Items from a data source
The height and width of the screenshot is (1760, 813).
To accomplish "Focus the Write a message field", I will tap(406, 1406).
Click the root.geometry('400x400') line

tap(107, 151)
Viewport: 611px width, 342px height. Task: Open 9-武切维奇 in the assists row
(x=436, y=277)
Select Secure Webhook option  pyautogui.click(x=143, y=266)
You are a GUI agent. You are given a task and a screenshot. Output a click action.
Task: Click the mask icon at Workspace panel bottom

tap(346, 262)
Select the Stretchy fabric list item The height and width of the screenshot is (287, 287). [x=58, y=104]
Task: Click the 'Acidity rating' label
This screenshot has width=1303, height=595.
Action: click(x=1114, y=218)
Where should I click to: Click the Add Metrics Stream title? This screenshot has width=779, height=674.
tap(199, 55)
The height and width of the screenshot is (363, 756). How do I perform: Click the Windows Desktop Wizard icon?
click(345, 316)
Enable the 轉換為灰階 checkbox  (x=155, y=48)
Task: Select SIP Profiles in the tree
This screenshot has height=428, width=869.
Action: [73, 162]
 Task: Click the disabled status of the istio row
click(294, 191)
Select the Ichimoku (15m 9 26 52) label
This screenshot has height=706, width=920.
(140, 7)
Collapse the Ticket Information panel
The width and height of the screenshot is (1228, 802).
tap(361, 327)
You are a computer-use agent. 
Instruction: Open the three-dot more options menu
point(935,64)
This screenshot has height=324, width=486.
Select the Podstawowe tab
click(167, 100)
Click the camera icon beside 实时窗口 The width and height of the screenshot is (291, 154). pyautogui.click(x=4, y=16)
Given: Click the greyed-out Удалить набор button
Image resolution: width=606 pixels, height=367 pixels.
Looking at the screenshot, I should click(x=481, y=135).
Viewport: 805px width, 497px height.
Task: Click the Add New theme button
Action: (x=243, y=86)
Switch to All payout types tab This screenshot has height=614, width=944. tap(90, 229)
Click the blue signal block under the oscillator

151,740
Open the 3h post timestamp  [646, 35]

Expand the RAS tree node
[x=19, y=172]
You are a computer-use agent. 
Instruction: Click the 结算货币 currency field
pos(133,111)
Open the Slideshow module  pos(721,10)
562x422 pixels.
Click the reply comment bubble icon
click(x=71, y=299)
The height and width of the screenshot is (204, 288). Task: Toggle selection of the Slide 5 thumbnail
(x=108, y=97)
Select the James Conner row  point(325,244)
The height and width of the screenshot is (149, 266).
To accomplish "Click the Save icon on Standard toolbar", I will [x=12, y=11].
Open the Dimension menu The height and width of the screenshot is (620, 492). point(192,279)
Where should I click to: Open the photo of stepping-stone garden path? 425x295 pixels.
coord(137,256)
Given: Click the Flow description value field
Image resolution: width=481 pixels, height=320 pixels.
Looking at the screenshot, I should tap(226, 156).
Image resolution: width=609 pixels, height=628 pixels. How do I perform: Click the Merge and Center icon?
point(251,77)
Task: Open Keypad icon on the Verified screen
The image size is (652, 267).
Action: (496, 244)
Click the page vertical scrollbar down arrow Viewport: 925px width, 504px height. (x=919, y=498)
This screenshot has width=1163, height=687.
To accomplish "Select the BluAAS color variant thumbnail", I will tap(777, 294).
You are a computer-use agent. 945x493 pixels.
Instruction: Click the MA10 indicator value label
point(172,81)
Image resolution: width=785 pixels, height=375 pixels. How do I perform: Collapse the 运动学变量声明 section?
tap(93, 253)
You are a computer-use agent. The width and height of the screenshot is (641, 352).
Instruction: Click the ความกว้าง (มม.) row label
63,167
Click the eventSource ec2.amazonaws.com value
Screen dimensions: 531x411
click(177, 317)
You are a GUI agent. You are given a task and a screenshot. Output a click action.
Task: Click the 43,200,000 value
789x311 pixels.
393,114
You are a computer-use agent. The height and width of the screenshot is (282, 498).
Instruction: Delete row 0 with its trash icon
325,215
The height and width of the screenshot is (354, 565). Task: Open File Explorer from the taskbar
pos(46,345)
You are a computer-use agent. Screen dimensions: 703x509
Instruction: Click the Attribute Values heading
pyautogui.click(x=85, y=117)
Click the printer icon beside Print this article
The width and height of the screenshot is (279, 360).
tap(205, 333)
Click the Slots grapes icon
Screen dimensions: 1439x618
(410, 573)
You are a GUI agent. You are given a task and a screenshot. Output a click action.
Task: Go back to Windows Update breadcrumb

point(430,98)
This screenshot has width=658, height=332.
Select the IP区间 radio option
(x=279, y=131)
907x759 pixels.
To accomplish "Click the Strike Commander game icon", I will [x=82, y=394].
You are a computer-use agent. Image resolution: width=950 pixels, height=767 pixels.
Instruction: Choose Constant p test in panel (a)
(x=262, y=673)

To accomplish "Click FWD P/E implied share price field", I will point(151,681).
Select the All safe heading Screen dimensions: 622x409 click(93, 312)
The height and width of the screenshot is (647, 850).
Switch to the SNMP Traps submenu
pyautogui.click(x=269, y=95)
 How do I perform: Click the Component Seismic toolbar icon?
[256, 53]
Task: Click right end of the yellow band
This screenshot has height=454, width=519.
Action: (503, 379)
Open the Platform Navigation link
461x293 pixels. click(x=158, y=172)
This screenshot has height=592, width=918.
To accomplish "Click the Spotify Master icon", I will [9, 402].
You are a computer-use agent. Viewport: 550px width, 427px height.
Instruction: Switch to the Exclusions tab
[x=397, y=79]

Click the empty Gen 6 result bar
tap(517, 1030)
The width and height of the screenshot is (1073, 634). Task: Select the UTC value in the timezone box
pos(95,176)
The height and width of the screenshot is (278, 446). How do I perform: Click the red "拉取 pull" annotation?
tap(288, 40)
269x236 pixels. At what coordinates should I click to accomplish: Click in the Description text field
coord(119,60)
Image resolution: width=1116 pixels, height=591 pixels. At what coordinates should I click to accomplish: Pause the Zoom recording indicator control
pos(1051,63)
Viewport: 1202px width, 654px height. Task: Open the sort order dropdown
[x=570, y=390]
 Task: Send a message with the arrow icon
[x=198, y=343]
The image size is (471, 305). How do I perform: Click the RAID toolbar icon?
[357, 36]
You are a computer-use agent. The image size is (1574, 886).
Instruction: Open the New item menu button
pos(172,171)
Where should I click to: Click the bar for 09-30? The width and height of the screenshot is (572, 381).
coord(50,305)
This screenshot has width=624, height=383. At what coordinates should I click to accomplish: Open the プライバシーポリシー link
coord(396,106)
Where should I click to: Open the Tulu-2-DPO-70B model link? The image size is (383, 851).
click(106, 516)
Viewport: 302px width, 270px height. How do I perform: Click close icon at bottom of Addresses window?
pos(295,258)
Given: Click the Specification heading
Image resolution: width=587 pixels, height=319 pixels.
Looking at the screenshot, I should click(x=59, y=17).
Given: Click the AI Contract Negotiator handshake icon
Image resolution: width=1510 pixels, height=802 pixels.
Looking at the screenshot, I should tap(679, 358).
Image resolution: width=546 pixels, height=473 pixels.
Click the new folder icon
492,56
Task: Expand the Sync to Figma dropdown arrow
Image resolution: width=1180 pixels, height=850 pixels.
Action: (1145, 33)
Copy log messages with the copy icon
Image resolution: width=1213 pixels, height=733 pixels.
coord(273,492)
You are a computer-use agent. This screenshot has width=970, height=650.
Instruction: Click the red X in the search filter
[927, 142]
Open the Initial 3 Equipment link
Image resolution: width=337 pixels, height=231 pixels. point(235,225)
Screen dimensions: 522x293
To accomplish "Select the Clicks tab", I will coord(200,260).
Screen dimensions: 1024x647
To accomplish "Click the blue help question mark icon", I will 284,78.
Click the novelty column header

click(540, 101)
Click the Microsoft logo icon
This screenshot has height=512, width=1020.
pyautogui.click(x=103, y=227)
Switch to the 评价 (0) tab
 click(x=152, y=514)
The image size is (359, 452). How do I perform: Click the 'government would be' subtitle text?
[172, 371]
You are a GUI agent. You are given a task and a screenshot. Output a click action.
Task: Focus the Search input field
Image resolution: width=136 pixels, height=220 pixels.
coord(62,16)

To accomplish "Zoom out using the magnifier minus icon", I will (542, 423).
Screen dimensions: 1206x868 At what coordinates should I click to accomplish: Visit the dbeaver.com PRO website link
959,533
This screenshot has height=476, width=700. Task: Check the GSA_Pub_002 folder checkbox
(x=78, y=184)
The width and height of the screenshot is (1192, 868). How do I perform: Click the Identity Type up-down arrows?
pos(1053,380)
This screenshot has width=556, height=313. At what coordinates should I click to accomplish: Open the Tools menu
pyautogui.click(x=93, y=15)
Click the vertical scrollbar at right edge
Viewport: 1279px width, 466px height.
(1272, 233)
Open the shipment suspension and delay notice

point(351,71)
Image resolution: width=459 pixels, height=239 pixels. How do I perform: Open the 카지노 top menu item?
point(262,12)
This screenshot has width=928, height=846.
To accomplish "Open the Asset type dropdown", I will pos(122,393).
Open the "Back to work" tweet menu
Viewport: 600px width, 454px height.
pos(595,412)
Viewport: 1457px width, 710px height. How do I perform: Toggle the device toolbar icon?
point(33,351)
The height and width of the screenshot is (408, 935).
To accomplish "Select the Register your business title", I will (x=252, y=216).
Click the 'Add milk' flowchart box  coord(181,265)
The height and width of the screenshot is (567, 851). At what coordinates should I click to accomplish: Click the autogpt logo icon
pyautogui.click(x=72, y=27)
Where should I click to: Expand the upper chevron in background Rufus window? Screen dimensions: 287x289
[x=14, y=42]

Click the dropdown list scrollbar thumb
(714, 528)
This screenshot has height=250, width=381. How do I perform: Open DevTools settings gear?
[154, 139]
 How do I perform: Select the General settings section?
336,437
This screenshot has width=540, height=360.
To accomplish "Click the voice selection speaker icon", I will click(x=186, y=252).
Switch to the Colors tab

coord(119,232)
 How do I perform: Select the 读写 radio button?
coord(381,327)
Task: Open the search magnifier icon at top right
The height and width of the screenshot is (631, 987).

# [Assignment]
The records above should be printed exactly, please, from the first line through the line containing "Select Secure Webhook", with both ends kept and nothing past it.

# [Answer to the exercise]
The height and width of the screenshot is (1760, 813).
To accomplish "Focus the Write a message field", I will tap(406, 1406).
Click the root.geometry('400x400') line

tap(107, 151)
Viewport: 611px width, 342px height. Task: Open 9-武切维奇 in the assists row
(x=436, y=277)
Select Secure Webhook option  pyautogui.click(x=143, y=266)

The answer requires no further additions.